The ones that I can't get end up flushed lol


----------



## maknwar (Jul 16, 2007)

thanks guys.


----------



## cueball (May 24, 2005)

the worst is when you screw around with the filter head it cuts back on some current


----------



## LGHT (Nov 9, 2005)

It doesn't matter what you put in front of the intake becuase the suction on a FX5 is WAY more than what a shrimp could handle if it crawled anywhere near that filter. It would get sucked into the mesh then die eventually anyway so it would be just a matter of time before they all crawled too close.


----------



## Grosse Gurke (Jan 3, 2003)

If you get a large prefilter sponge...like some powerheads use....it will spread out the suction over a wide area and your shrimp will be fine...even if they are crawling over it they will not feel enough pull to be hurt. I have a 1200 gph powerheard in one of my tanks...and the prefilter spreads out the suction so that tiny fish like neons are not effected when they swim under and around the intake. The larger the sponge...the less the shrimp will be effected...just make sure it is a very porous sponge and it wont effect the flow much.
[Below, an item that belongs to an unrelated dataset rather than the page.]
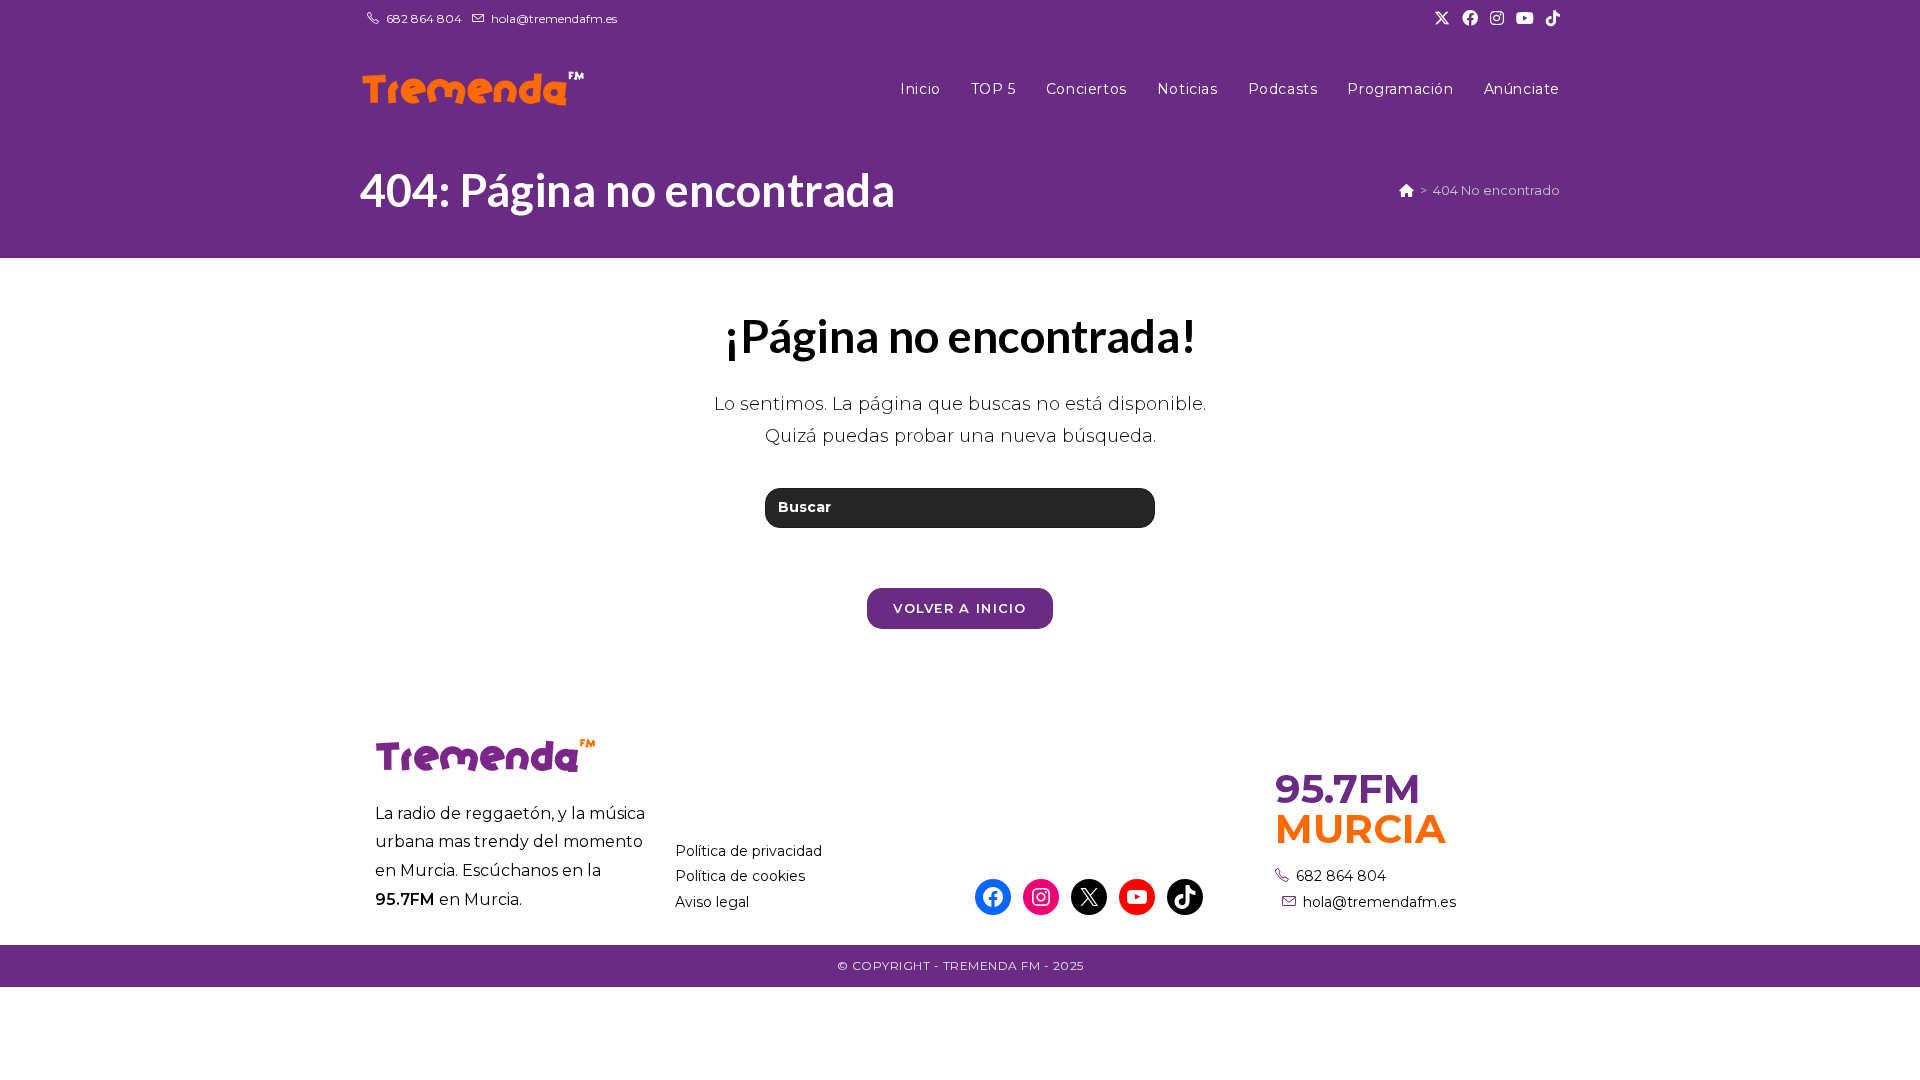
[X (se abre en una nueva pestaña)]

Something like this sponge.


----------



## the_skdster (Aug 15, 2006)

No way any baby shrimp stand a chance against an FX5.
But maybe Grosse Gurke is right.


----------



## maknwar (Jul 16, 2007)

I put a media bag around it, but thats not a long term solution. The bag is already getting dirty and I will probably have to take it off tonight. I am going to try the sponge idea next.


----------